In no event will fluctuations in the Company’s share price result in any increase in the number of Lanstead Subscription Shares issued by the Company or received by Lanstead. The Sharing Agreement allows both Lanstead and the Company to benefit from future share price appreciation.
In total, Lanstead will be issued with 13,650,000 new Ordinary Shares pursuant to the Lanstead Subscription which, when issued, will equate to approximately 7.46 per cent of the Company’s Enlarged Issued Share Capital. No shares, warrants or additional fees are owed to Lanstead at any point during this agreement other than those disclosed above.
Related Party Transactions
Dr Robert Zimmer is a Director of the Company, and is interested in 25,344,514 (including related party) ordinary shares (representing 15.14% of the current issued share capital). Luca and Associates AG is connected to Dr Zimmer as he is a shareholder and President of Luca.
Lanstead is a substantial shareholder in the Company, and is interested in 23,193,490 Ordinary Shares (representing 13.86% of the current issued share capital).
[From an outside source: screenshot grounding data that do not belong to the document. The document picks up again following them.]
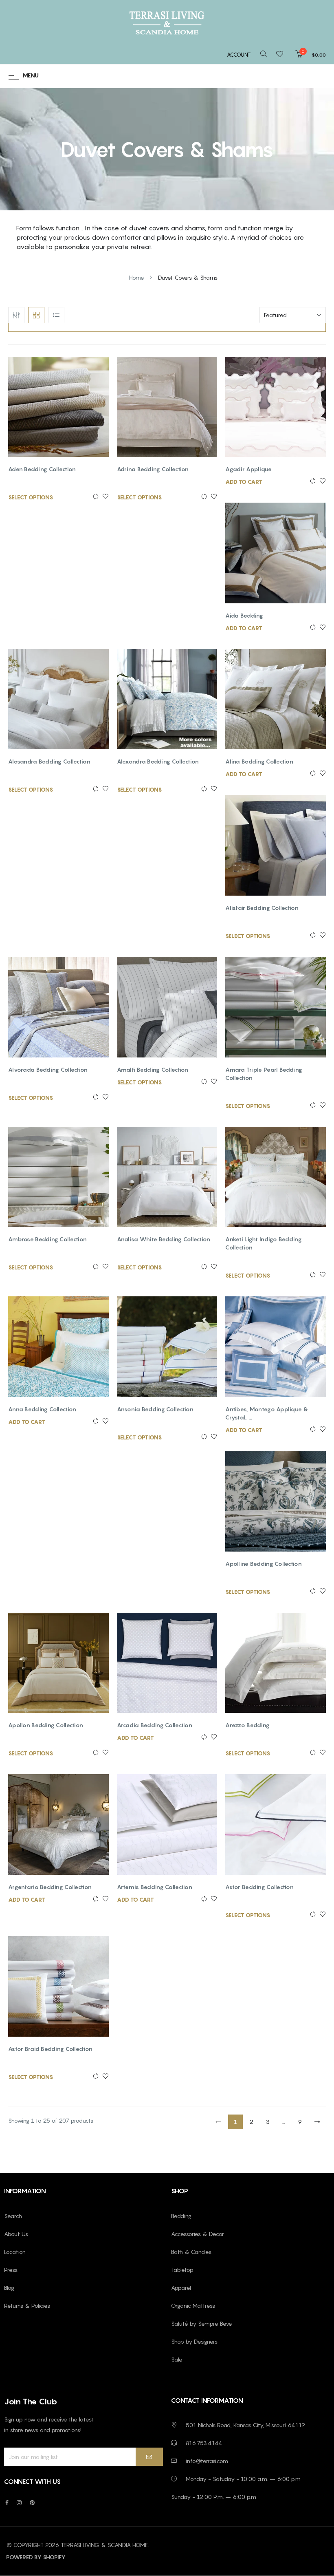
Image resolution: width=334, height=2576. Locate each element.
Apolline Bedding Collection (263, 1563)
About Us (16, 2233)
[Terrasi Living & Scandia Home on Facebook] (7, 2502)
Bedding (181, 2215)
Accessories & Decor (197, 2233)
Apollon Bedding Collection (45, 1725)
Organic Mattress (193, 2305)
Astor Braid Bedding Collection (50, 2048)
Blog (9, 2287)
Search (13, 2215)
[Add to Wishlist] (104, 497)
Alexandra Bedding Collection (158, 761)
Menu (30, 75)
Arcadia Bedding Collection (154, 1725)
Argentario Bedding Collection (50, 1886)
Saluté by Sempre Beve (201, 2323)
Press (11, 2269)
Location (15, 2251)
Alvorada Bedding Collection (48, 1069)
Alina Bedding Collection (259, 761)
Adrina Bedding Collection (153, 469)
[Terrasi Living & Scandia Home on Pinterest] (32, 2502)
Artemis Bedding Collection (154, 1886)
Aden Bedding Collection (42, 469)
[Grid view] (36, 315)
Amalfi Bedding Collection (153, 1069)
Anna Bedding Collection (42, 1409)
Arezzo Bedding (247, 1725)
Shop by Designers (194, 2341)
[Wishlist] (282, 55)
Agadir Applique (248, 469)
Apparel (181, 2287)
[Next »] (317, 2122)
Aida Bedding (244, 615)
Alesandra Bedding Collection (49, 761)
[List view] (56, 315)
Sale (176, 2359)
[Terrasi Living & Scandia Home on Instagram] (19, 2502)
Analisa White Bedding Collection (164, 1239)
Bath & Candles (191, 2251)
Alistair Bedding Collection (262, 907)
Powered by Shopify (36, 2557)
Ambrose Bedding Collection (47, 1239)
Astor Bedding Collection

The participation by Lanstead in the Lanstead Subscription and by Luca in the Luca Subscription therefore constitute related party transactions under the AIM Rules for Companies.
Having consulted with SPARK Advisory Partners, the Company’s nominated adviser, the Directors of the Company (all of whom are independent of Lanstead) consider that the terms of Lanstead’s participation in the Lanstead Subscription are fair and reasonable insofar as Shareholders are concerned.
Dr Zimmer is not considered independent in relation to the consideration of the Luca Subscription under AIM Rule 13. Therefore Tim McCarthy, Dimitri Dimitriou, Franco di Muzio and Stephane Mery, who are considered to be independent directors of the Company for this purpose, have considered the participation of Luca in the Luca Subscription. Having consulted with SPARK Advisory Partners, the Company’s nominated adviser, the independent directors consider that the terms of Luca’s participation in the Subscription are fair and reasonable insofar as Shareholders are concerned.
Issue of Warrants
In connection with its services in relation to the Lanstead Subscription, the Company has issued warrants over 915,205 Ordinary Shares with an exercise price of 10 pence per share to Stanford Capital Partners Limited, the Company’s broker. These shares have an exercise period expiring on 1 April 2030.
Total Voting Rights
Following Admission the Company’s enlarged issued share capital will comprise 183,010,920 Ordinary Shares with voting rights. The figure of 183,010,920 Ordinary Shares may therefore be used by shareholders in the Company as the denominator for the calculations by which they will determine if they are required to notify their interest in, or a change in their interest in, the share capital of the Company under the FCA’s Disclosure Guidance and Transparency Rules.